> **WHAT TO WORK ON**
Starting at the line that has "The width and" and stopping after the line that has "Open spectrum mode", rewrite those lines with "screenshot" changed to "image". Keep everything else the same.

[Saved data entries]

────────────────

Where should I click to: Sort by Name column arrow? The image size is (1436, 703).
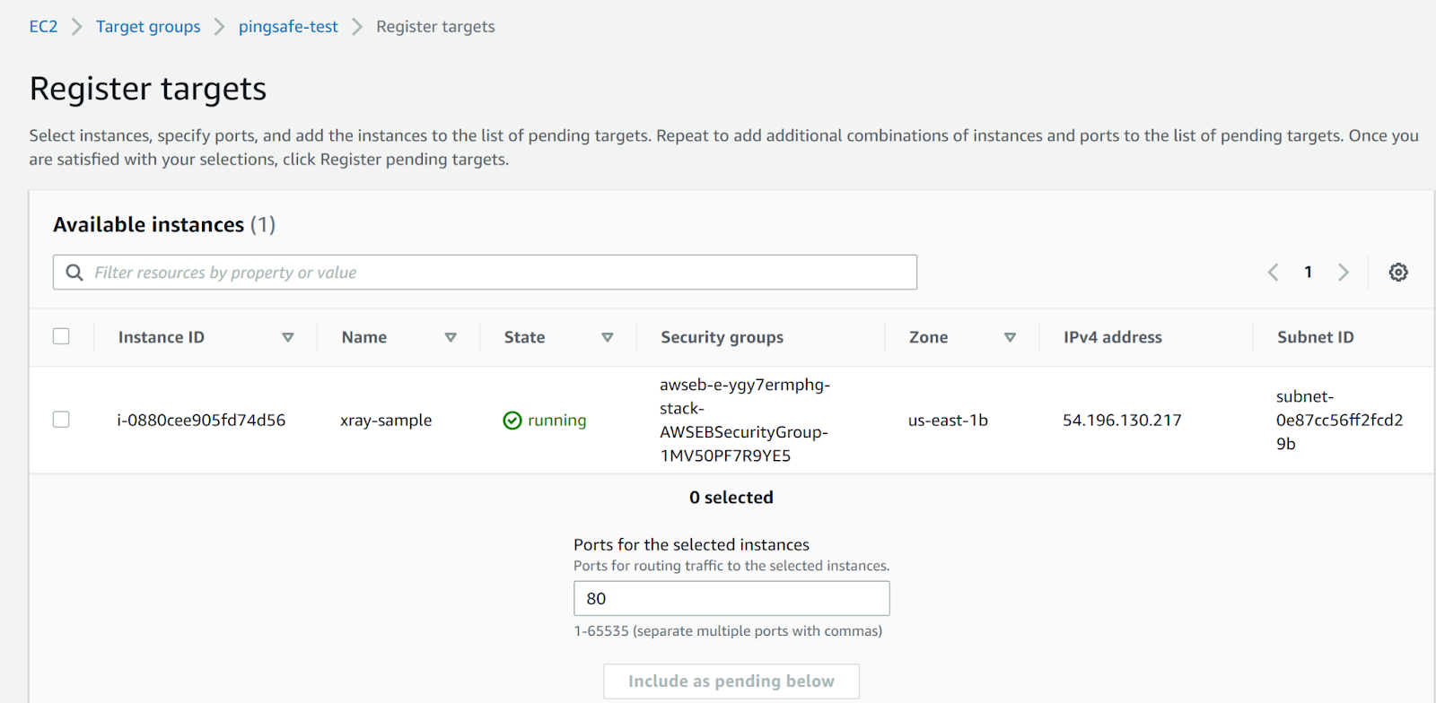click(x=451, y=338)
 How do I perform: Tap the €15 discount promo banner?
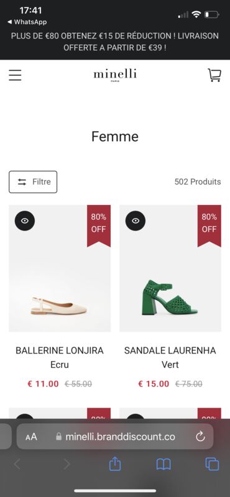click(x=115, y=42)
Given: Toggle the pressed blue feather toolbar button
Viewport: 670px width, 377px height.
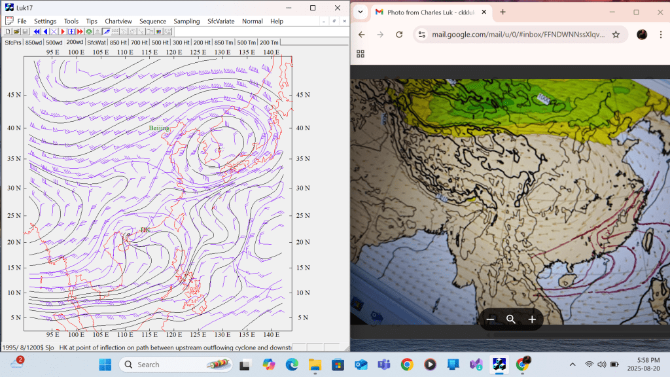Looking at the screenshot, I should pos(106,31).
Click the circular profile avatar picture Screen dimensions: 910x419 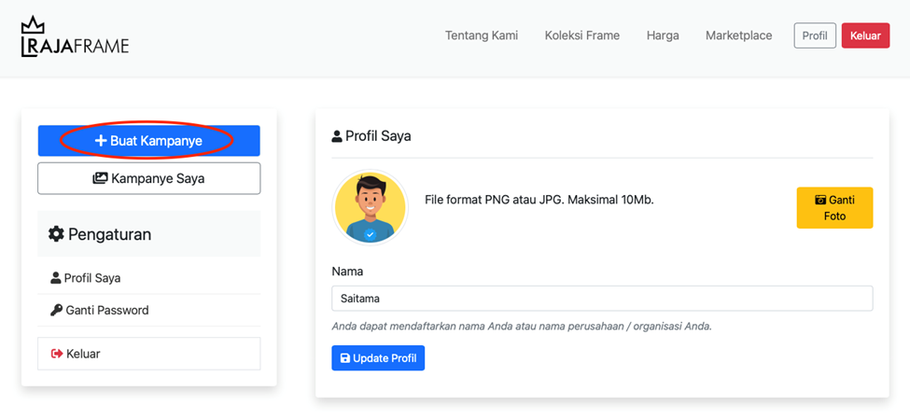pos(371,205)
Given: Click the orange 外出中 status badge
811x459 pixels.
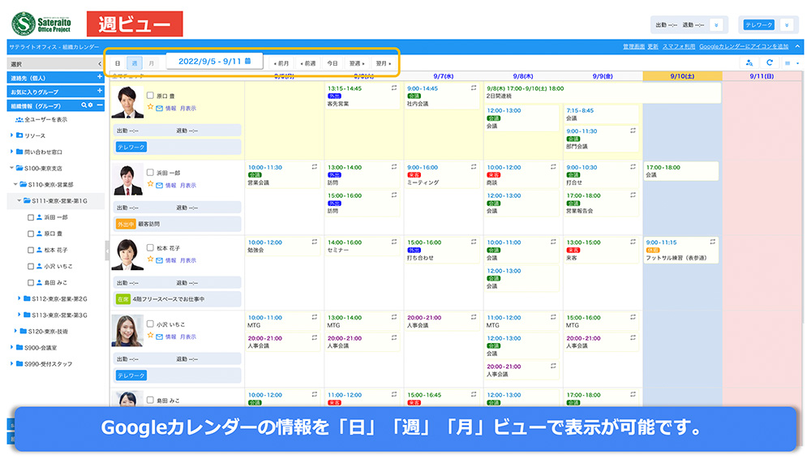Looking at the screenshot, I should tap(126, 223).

────────────────

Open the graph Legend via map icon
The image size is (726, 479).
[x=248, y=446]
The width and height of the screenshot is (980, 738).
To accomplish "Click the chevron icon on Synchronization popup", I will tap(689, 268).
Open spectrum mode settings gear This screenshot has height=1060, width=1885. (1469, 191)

────────────────

> **FULL SOLUTION**
The width and height of the image is (980, 738).
To accomplish "Click the chevron icon on Synchronization popup", I will tap(689, 268).
Open spectrum mode settings gear This image has height=1060, width=1885. (1469, 191)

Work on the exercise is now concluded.